Records provided
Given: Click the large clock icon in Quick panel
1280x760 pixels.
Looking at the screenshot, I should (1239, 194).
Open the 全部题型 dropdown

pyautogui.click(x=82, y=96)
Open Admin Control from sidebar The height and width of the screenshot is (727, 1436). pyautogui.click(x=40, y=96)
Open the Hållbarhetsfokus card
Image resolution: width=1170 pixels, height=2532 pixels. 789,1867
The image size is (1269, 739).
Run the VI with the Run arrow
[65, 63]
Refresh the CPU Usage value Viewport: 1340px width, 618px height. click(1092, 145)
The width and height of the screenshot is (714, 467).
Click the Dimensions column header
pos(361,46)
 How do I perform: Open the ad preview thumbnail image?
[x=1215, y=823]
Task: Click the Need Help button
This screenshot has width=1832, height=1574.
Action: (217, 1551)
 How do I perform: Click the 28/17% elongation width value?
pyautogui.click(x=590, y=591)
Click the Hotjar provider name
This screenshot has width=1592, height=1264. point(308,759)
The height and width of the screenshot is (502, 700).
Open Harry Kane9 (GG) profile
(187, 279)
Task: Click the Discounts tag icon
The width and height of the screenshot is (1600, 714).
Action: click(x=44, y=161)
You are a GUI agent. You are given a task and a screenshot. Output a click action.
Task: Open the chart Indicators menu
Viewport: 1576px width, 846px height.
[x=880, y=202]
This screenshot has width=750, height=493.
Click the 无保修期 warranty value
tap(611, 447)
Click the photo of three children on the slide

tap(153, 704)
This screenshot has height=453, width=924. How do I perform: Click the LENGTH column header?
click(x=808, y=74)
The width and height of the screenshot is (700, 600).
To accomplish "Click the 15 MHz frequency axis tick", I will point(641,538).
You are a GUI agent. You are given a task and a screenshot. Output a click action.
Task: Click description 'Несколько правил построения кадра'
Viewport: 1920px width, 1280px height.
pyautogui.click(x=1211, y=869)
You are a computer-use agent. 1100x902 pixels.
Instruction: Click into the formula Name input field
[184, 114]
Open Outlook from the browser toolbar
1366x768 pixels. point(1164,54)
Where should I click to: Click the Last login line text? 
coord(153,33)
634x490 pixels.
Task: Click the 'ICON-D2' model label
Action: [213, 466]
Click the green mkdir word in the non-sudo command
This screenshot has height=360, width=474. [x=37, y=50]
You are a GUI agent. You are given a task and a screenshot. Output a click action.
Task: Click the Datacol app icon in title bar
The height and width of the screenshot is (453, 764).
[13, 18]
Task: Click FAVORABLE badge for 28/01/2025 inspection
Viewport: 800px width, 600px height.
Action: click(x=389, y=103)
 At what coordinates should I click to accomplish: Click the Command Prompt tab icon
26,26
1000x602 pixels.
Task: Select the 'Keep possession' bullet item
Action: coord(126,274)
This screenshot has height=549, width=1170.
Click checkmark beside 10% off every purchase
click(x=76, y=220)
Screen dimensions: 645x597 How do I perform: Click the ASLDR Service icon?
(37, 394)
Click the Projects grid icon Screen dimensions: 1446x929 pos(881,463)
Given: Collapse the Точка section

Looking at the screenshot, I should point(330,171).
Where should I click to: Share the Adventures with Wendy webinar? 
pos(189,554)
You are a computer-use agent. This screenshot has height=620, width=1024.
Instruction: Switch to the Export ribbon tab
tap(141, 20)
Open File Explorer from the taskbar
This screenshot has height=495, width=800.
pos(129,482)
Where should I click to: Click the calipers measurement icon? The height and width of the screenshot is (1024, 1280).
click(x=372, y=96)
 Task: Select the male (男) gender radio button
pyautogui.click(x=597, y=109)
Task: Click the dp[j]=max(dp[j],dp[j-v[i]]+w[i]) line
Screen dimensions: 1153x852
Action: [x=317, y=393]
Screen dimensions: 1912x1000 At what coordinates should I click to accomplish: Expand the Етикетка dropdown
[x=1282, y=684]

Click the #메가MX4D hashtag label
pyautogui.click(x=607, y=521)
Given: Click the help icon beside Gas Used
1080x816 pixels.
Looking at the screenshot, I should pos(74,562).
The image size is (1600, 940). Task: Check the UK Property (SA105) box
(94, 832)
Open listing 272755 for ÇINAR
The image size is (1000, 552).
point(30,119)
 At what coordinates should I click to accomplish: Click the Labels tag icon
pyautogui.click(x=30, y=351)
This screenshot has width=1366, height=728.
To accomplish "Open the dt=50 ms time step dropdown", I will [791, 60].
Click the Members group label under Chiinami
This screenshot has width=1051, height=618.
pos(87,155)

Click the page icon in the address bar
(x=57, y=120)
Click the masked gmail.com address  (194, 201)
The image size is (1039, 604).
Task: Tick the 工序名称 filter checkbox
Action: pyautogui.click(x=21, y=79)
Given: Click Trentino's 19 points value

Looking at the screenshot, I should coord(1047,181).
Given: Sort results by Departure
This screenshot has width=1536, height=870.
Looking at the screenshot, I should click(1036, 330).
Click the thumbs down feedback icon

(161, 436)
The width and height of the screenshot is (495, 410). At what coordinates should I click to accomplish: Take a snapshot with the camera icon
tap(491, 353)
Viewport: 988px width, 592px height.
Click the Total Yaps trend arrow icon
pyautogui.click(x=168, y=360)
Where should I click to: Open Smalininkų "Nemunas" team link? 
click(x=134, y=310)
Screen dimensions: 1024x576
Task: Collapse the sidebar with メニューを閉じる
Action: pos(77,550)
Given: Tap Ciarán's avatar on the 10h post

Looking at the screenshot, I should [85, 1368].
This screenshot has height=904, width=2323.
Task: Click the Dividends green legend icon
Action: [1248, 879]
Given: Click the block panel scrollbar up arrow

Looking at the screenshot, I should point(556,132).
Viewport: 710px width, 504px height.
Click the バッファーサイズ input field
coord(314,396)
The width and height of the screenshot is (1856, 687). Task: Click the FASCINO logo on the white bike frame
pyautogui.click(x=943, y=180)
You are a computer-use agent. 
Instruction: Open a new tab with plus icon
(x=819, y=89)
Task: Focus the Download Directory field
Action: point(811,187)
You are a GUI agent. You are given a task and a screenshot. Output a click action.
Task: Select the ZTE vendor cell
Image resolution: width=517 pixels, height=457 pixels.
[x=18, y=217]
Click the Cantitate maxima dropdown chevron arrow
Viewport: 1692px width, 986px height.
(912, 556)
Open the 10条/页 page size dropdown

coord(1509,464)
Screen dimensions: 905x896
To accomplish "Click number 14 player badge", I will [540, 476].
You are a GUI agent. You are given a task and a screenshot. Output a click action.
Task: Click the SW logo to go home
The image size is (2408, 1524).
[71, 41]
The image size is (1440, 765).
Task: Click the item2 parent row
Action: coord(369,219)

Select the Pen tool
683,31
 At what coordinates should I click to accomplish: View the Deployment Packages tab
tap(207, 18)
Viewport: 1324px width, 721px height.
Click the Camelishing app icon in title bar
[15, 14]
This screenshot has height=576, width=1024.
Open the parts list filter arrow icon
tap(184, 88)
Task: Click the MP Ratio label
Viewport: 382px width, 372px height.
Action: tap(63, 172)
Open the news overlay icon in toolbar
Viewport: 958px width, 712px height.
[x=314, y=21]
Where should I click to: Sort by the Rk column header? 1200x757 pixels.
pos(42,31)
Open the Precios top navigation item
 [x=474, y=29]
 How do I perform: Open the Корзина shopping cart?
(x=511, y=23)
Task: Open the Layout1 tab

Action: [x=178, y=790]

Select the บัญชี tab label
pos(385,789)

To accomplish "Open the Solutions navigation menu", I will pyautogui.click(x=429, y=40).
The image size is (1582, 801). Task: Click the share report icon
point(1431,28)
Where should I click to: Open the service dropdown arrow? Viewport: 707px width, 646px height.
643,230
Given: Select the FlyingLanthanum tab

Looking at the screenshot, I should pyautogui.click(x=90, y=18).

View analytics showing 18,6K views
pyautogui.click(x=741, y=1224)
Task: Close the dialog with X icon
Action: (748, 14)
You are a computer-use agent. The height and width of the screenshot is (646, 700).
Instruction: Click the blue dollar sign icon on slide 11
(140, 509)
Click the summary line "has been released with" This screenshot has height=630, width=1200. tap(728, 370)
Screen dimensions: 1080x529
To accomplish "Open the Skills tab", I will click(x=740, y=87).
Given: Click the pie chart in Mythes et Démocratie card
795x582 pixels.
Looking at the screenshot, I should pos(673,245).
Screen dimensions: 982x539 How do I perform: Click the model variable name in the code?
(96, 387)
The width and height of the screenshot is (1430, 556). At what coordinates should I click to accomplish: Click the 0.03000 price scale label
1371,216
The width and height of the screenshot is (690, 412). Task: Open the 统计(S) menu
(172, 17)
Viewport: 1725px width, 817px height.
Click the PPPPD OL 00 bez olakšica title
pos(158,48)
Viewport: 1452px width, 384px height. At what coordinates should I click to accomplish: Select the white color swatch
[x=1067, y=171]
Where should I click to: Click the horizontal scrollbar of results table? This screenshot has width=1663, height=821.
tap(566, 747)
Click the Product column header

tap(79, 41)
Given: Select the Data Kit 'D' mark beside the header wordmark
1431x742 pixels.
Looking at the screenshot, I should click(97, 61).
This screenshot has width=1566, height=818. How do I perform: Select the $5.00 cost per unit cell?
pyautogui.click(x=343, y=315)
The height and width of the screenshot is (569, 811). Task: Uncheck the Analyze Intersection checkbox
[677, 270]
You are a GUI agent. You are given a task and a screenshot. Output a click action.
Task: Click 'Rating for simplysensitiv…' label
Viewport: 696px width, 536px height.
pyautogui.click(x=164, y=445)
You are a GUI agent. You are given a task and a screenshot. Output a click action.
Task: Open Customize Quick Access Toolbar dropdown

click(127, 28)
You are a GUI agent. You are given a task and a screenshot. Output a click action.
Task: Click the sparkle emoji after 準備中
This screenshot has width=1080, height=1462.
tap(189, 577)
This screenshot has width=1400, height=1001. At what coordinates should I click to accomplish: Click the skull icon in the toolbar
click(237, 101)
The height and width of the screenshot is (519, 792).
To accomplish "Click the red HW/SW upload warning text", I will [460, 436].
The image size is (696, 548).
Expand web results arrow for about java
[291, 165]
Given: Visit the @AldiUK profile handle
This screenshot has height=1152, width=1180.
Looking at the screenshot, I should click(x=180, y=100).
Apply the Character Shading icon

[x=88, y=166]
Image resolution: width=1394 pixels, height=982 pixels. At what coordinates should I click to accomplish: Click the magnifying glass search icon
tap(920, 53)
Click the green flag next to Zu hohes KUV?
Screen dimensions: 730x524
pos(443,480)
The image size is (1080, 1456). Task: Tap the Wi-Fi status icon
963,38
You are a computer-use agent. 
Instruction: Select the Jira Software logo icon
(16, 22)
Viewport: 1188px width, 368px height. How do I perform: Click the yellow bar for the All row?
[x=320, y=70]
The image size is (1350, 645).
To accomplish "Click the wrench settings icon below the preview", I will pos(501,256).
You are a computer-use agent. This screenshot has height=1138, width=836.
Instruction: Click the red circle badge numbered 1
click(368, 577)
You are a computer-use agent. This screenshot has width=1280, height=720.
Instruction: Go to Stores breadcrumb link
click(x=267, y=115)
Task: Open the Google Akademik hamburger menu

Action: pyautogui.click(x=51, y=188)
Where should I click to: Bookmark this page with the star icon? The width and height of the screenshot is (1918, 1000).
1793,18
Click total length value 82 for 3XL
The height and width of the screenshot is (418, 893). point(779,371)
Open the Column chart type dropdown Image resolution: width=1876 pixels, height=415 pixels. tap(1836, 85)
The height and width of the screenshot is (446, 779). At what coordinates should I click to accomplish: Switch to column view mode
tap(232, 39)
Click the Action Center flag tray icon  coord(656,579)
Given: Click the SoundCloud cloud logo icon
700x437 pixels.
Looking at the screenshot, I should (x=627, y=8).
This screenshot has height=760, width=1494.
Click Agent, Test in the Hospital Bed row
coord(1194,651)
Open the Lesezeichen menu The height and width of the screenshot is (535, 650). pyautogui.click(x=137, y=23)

To do
The response should be the listing above, limited to the lines between the one holding "Given: Visit the @AldiUK profile handle" and the one holding "has height=1138, width=836.", inclusive, reproduced exactly.

Output of the exercise
Given: Visit the @AldiUK profile handle
This screenshot has height=1152, width=1180.
Looking at the screenshot, I should click(x=180, y=100).
Apply the Character Shading icon

[x=88, y=166]
Image resolution: width=1394 pixels, height=982 pixels. At what coordinates should I click to accomplish: Click the magnifying glass search icon
tap(920, 53)
Click the green flag next to Zu hohes KUV?
Screen dimensions: 730x524
pos(443,480)
The image size is (1080, 1456). Task: Tap the Wi-Fi status icon
963,38
You are a computer-use agent. 
Instruction: Select the Jira Software logo icon
(16, 22)
Viewport: 1188px width, 368px height. How do I perform: Click the yellow bar for the All row?
[x=320, y=70]
The image size is (1350, 645).
To accomplish "Click the wrench settings icon below the preview", I will pos(501,256).
You are a computer-use agent. This screenshot has height=1138, width=836.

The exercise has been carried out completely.